* Work request: All lines from the one containing "The width and" through the end of the material are to be given back exactly, without pictures.

* Extracted material:
*** Block opens ***
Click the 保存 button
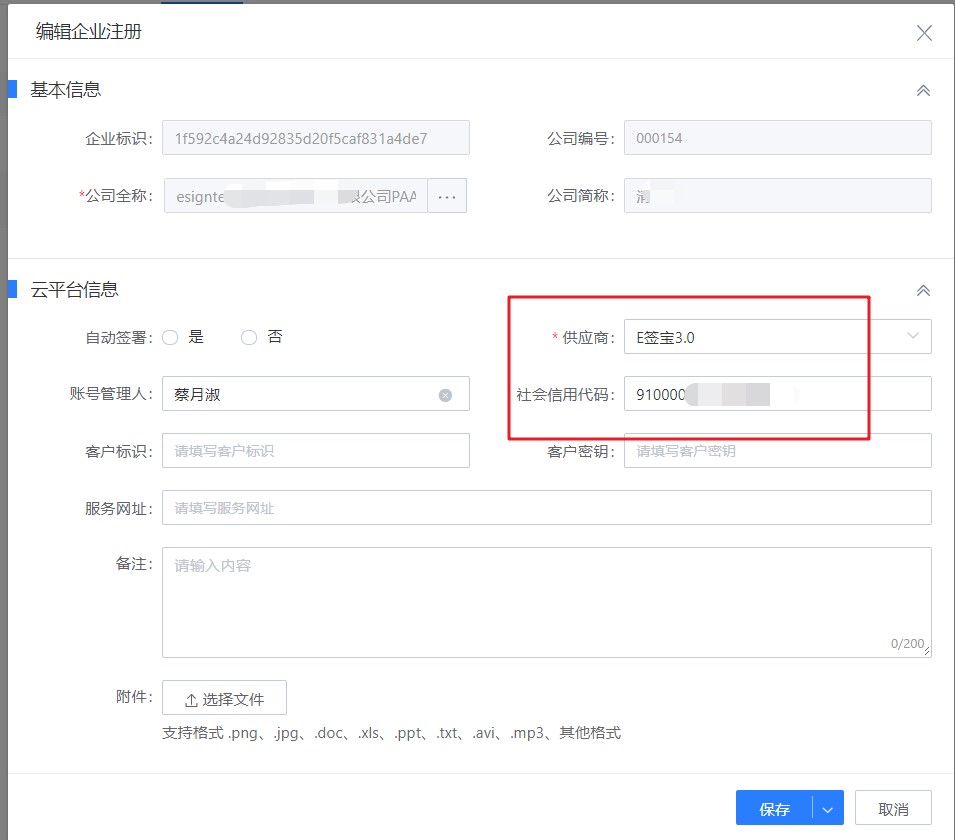This screenshot has width=955, height=840. [775, 808]
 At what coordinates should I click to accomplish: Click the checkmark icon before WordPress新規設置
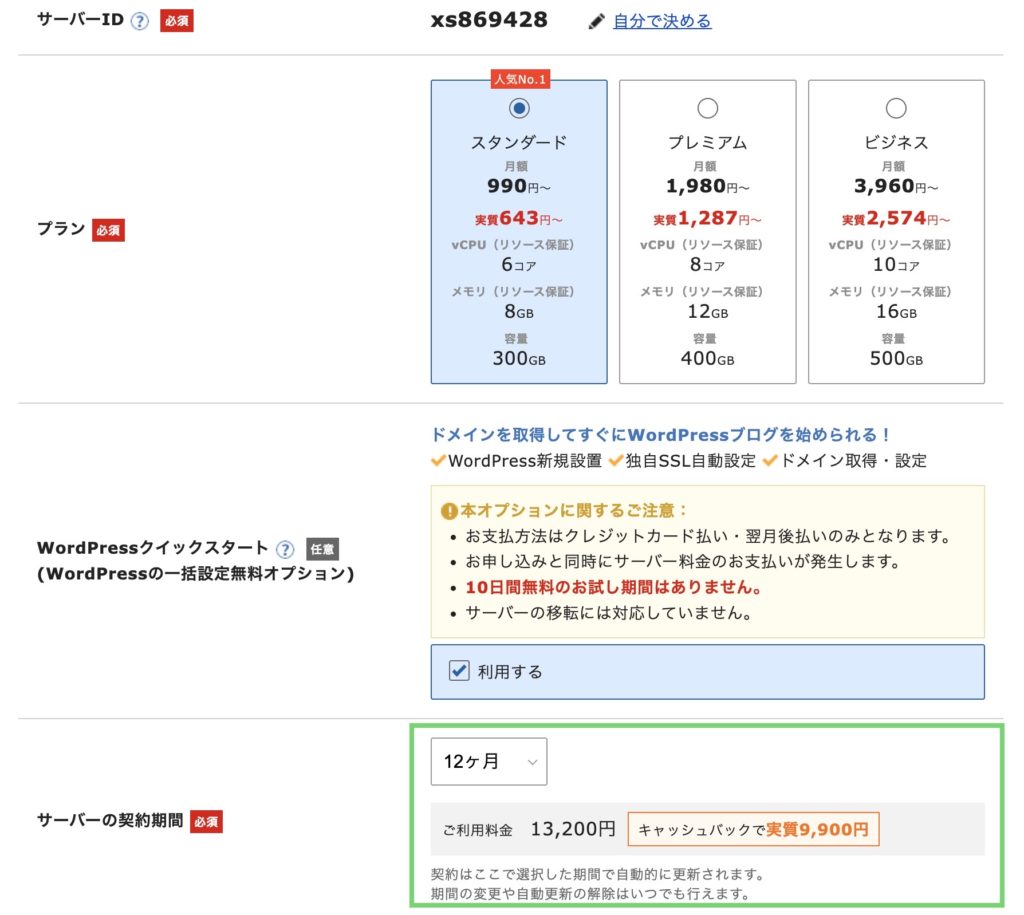tap(438, 461)
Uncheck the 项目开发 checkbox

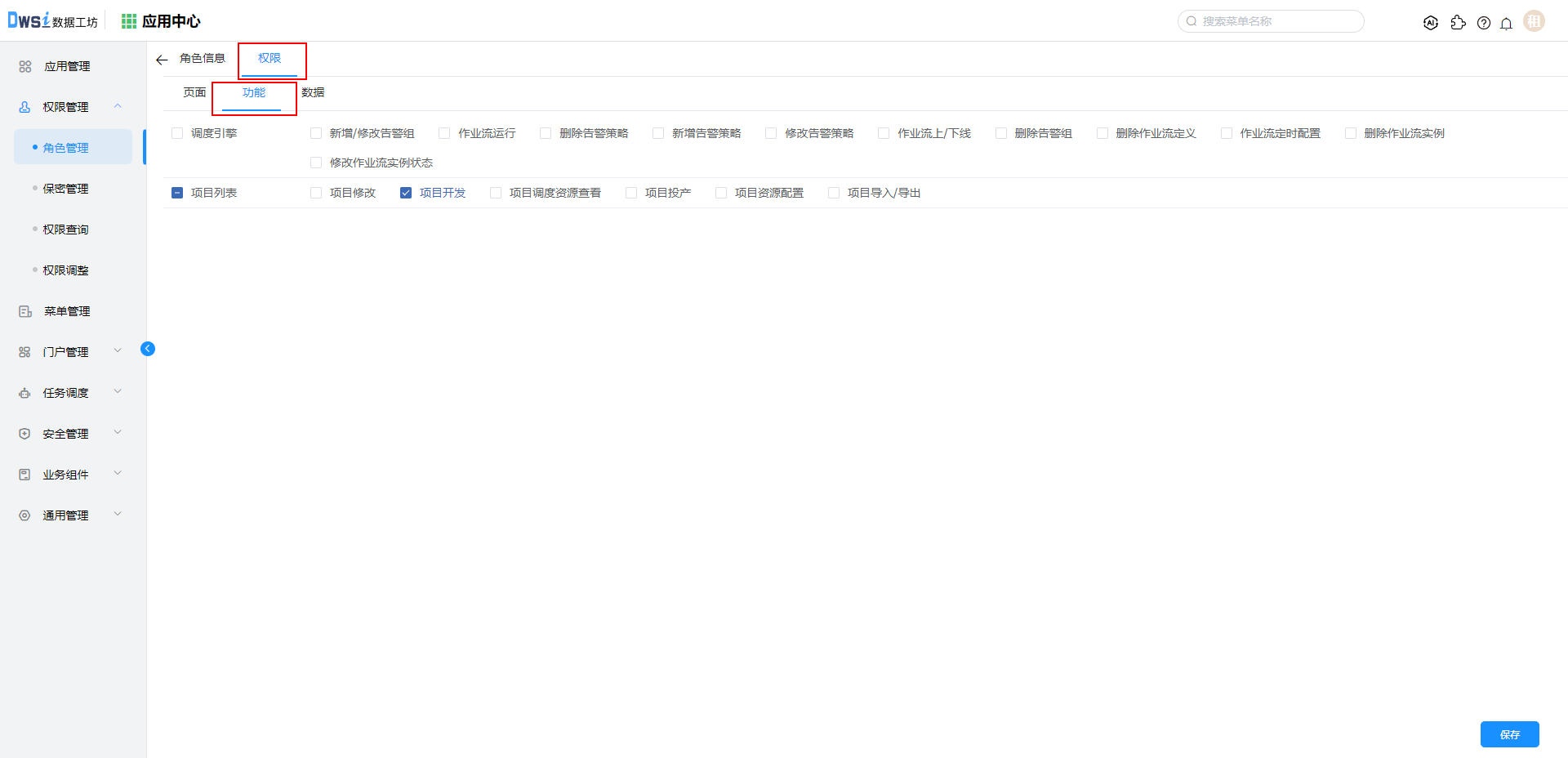(406, 193)
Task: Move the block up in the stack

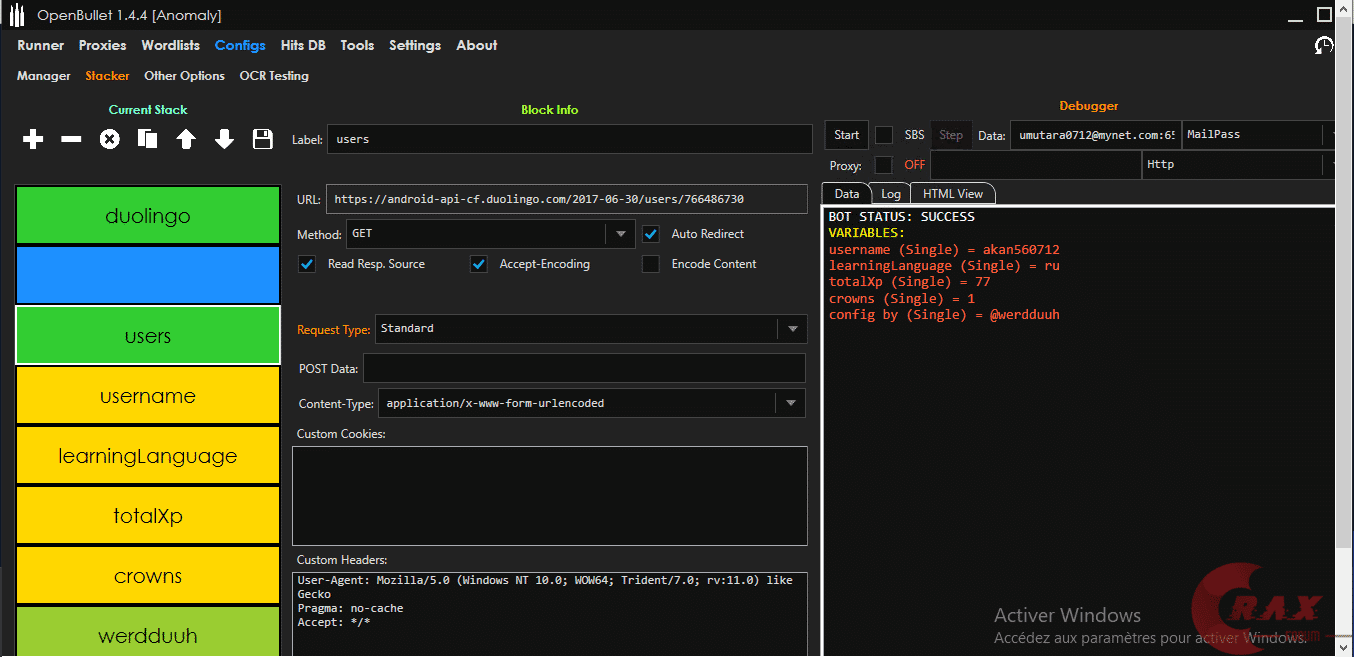Action: tap(186, 140)
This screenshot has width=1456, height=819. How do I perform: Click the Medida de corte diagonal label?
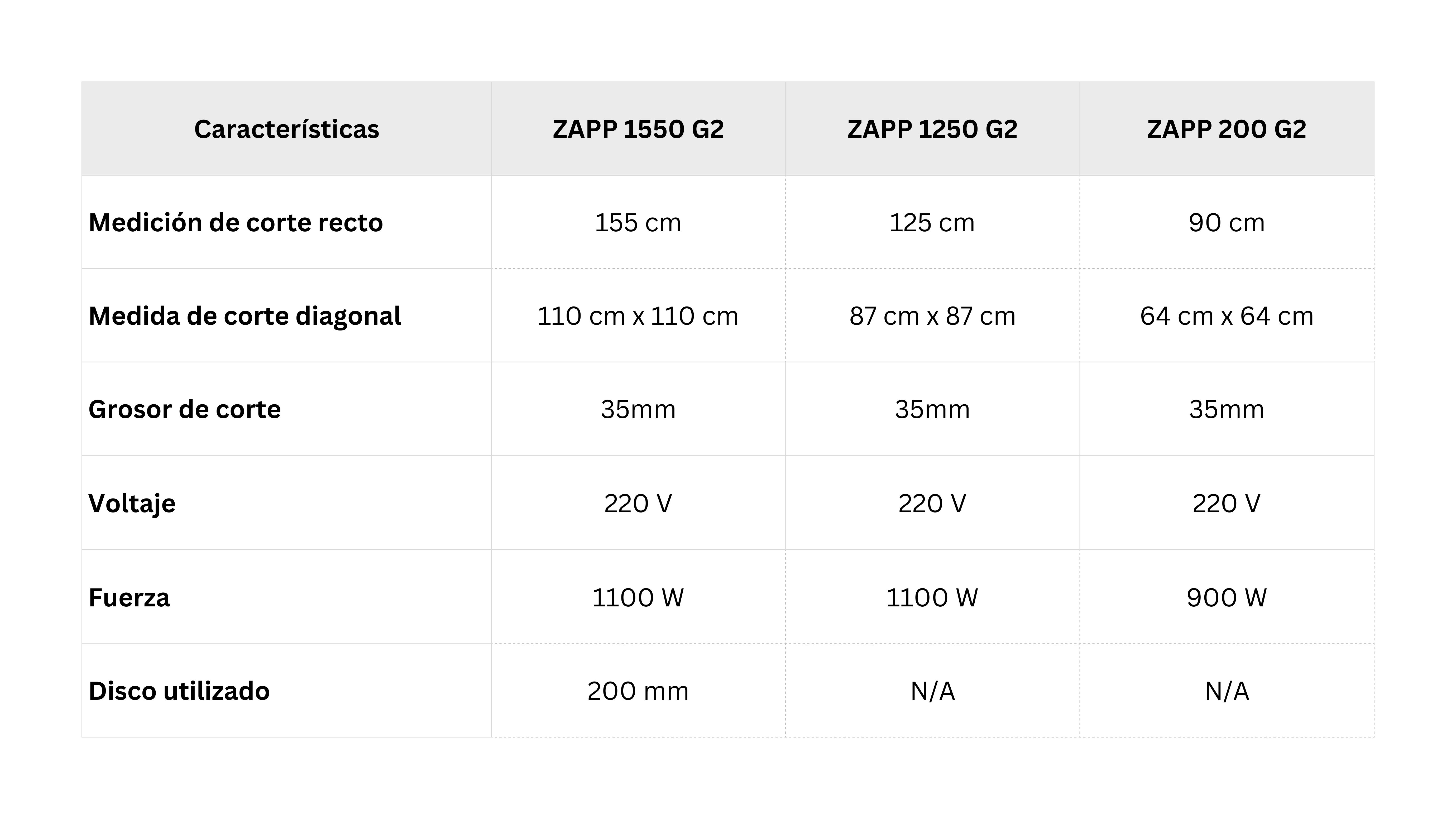pos(245,315)
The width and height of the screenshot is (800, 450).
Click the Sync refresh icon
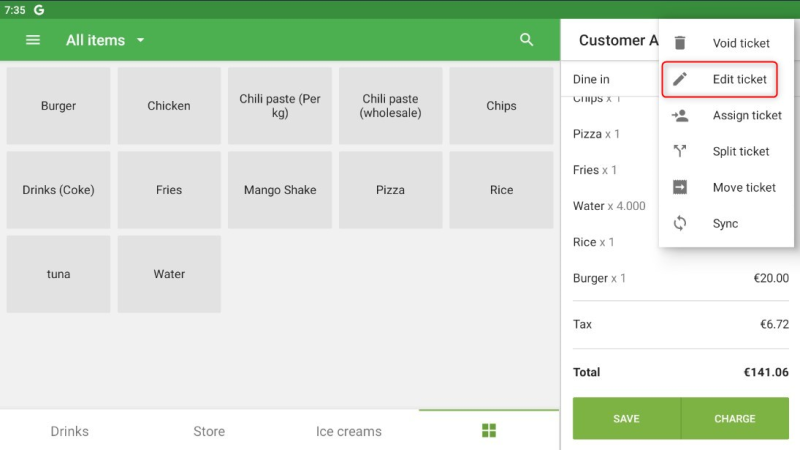tap(680, 223)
*** Block closes ***
* Task solution:
The width and height of the screenshot is (800, 450).
Click the Sync refresh icon
tap(680, 223)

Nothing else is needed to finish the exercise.